It's not that im keeping them in there, im trying to upgrade asap already when i get a chance definitely after xmas.



berry1 said:


> oh my god thats so iresponsible you realy need to give them more space but unortunatly their probely not going to get any were the size they should as 2 3"ers in a 5g is taking stunting to its max oh and expect them to die in the next few months as they will be scwished did you know they should live 30-50 years or more atleast give them more space and they might have a chance or atleast they will die a bit happyer
> 
> do you even know what stunting is the fishes organs fail causing the fish to die a very slow agenasing death when i had 2 oranders in a 10g i done a 40% water change every other day and that was until they were woved to a 30g


Sorry mate but can you talk proper english? i cant really understand most of your words, work on that.

and no i do not expect them to die in a ''few'' months, dont tell me ''atleast they will die happier'' and dont give me that ''oh my god''
yes, i do know they live 25-30 years not 30-50, what kind of information are you passing? you dreaming about it mate?

''stunting is the fishes organs fail'' ?!? Please explain what your saying, is it that the fish will have a bladder burst and a heartattack? not to mention a kidney fail?? it appears to me that your telling me a story and so you have 2 ''oranders'' in a 10g you done a 40% change and you upgraded to a 30g how could i help? and what part of this do i care about?
think im gonna ask you show me pics and get interestead in what an ''expert'' you are? thats funny
its way better than having a fluval edge turned into a marine tank with ornaments statues freshwater decor and not one living thing but a clownfish, oh and the beneficial bacteria, not even what we call live rock Berry1.


_No offence i can't help arguing.........._


----------



## goldie1212 (Mar 5, 2010)

common goldfish have been known to live over 40 years, fnacies dont tend ot live that long even with the best of care, they are bred to be deformed so they dont have a great outlook from the start i guess.

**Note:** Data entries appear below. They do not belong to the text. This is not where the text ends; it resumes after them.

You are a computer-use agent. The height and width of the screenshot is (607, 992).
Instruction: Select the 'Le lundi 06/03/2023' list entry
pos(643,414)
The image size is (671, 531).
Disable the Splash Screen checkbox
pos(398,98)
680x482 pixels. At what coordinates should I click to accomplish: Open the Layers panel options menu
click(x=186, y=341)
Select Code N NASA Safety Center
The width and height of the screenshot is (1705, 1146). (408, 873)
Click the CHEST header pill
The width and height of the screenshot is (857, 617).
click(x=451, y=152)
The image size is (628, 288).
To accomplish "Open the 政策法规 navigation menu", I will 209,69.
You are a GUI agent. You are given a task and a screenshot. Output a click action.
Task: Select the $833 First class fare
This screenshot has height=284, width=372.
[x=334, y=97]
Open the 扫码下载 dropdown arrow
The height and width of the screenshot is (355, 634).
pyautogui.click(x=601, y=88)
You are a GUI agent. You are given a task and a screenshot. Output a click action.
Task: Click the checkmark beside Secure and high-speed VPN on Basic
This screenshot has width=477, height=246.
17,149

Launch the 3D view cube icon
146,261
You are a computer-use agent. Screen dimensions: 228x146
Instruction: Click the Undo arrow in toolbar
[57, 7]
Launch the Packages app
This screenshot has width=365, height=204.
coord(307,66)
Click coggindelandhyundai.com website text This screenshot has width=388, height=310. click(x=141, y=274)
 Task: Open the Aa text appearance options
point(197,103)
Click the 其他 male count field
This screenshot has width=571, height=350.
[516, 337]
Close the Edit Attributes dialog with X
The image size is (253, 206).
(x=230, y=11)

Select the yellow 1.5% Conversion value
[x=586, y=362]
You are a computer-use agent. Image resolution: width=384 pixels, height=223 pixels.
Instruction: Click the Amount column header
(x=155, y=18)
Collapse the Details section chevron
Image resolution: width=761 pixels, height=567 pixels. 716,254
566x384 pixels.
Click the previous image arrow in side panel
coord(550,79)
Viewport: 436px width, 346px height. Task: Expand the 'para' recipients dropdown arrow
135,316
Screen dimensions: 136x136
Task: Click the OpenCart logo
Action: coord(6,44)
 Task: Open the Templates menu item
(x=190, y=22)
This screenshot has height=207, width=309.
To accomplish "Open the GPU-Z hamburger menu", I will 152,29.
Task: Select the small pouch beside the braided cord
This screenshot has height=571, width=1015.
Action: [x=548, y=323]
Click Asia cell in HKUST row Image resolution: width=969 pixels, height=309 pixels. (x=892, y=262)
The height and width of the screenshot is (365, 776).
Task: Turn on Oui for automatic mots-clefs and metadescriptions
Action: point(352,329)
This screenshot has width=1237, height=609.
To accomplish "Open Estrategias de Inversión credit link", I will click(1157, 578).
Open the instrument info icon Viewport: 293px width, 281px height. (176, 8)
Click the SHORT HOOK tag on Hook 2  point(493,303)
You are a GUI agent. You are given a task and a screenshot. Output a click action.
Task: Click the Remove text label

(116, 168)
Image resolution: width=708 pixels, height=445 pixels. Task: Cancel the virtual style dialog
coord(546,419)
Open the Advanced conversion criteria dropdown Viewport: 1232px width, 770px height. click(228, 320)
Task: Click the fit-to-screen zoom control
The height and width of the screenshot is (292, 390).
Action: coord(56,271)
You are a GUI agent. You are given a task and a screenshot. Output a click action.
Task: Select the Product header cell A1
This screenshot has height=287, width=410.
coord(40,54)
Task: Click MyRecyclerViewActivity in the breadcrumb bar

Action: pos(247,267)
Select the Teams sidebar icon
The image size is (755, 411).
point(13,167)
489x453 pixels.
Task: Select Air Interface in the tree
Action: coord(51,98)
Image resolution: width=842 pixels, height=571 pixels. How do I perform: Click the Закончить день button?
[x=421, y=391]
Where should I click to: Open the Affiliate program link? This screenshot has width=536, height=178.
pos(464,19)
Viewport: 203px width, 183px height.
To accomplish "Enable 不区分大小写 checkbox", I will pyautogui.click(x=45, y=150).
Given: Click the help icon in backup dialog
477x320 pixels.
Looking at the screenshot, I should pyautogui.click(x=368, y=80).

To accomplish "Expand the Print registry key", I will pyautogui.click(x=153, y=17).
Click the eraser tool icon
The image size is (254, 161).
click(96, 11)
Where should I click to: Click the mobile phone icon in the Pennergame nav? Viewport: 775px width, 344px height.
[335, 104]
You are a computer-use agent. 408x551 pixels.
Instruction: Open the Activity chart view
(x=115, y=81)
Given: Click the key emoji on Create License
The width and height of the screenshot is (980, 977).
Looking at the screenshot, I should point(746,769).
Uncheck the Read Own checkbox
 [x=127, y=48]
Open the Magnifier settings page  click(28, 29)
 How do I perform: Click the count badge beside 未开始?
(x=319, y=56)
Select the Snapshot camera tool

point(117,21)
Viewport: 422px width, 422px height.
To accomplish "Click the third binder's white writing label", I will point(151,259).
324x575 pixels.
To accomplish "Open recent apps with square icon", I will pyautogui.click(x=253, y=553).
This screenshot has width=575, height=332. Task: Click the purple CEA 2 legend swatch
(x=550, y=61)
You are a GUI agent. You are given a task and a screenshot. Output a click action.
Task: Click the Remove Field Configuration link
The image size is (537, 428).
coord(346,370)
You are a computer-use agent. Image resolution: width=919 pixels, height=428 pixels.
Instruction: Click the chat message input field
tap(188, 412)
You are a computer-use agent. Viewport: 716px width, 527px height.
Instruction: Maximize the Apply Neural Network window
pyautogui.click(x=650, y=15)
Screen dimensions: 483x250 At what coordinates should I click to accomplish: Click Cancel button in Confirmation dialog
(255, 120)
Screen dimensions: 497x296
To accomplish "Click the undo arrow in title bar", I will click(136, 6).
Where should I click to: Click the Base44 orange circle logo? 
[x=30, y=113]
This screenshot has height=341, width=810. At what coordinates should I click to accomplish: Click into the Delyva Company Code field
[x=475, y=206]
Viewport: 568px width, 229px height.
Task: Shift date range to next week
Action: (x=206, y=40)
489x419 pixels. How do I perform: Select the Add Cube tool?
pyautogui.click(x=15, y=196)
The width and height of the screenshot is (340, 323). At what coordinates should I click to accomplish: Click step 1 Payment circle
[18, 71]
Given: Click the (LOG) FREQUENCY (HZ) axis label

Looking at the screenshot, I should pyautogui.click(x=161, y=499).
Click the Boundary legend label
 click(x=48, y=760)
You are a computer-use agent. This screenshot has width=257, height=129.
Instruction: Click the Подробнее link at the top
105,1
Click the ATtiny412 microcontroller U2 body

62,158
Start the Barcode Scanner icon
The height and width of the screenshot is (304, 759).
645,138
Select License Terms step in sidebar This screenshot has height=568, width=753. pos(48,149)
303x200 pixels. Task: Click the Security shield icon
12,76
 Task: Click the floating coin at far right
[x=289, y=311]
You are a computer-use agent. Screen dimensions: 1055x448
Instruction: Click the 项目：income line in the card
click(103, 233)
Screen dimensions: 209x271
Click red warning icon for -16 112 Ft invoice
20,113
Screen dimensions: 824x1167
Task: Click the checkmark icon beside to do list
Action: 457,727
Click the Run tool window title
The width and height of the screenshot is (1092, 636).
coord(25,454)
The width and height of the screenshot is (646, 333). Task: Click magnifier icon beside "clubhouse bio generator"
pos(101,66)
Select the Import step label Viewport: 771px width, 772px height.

if you arent happy keeping 2 fancy goldfish in 5 gallons, why would you be encouraging someone with a tank smaller to go and buy goldfish? this seems a really irrisponsible (sp?) post. get those fish an upgrade or rehome them asap, even a 10g tank wont cost much and it would help them greatly. you made it sound as though you are more than happy having these 2 poor fish crammed into the 5gallon, they are not doing just fine as you said, they are suffering. 3" fish in a tiny tank like that can never end well, especially given they arent even half grown yet.

oh, and i dont agree with taking down anyone on the way they write, spell, punctuate, whatever. my husband is very knowledgable and intelligent however he is terribly dyslexic and cannot write well. dont judge people by how they write on a forum. we all make some mistakes, some more than others.

stunting will cause the fish to die a long drawn out death, its not fair on the fish, especially when the owner actually knows better and is simply ignoring the needs of the animal. you know those fish need a bigger tank like yesterday, even a large plastic storage tub with a filter hung in there would be better than the 5g they are in now. to then go and say goldfish will do just fine in the OPs tank is really showing your ignorance IMO. saying you are wanting to upgrade asap, well it should have been done months ago. just saying after christmas doesnt really narrow it down,it gives you another year to get it done after all. i very much doubt these fish will live long in this tank.


----------



## abadi (Jul 25, 2010)

goldie1212 said:


> common goldfish have been known to live over 40 years, fnacies dont tend ot live that long even with the best of care, they are bred to be deformed so they dont have a great outlook from the start i guess.
> 
> if you arent happy keeping 2 fancy goldfish in 5 gallons, why would you be encouraging someone with a tank smaller to go and buy goldfish? this seems a really irrisponsible (sp?) post. get those fish an upgrade or rehome them asap, even a 10g tank wont cost much and it would help them greatly. you made it sound as though you are more than happy having these 2 poor fish crammed into the 5gallon, they are not doing just fine as you said, they are suffering. 3" fish in a tiny tank like that can never end well, especially given they arent even half grown yet.
> 
> ...


I dont believe a goldfish living upto 40 years in captivity till i see one, and i am not ignoring my animals, and dont judge other people for what their happy for and sad for no matter how they seem unless you read minds, i do admit my fish are overgrown my tank and i am upgrading them very soon as i said. it takes me only 5 days to get an upgrade done, i know myself and i dont buy it from other people.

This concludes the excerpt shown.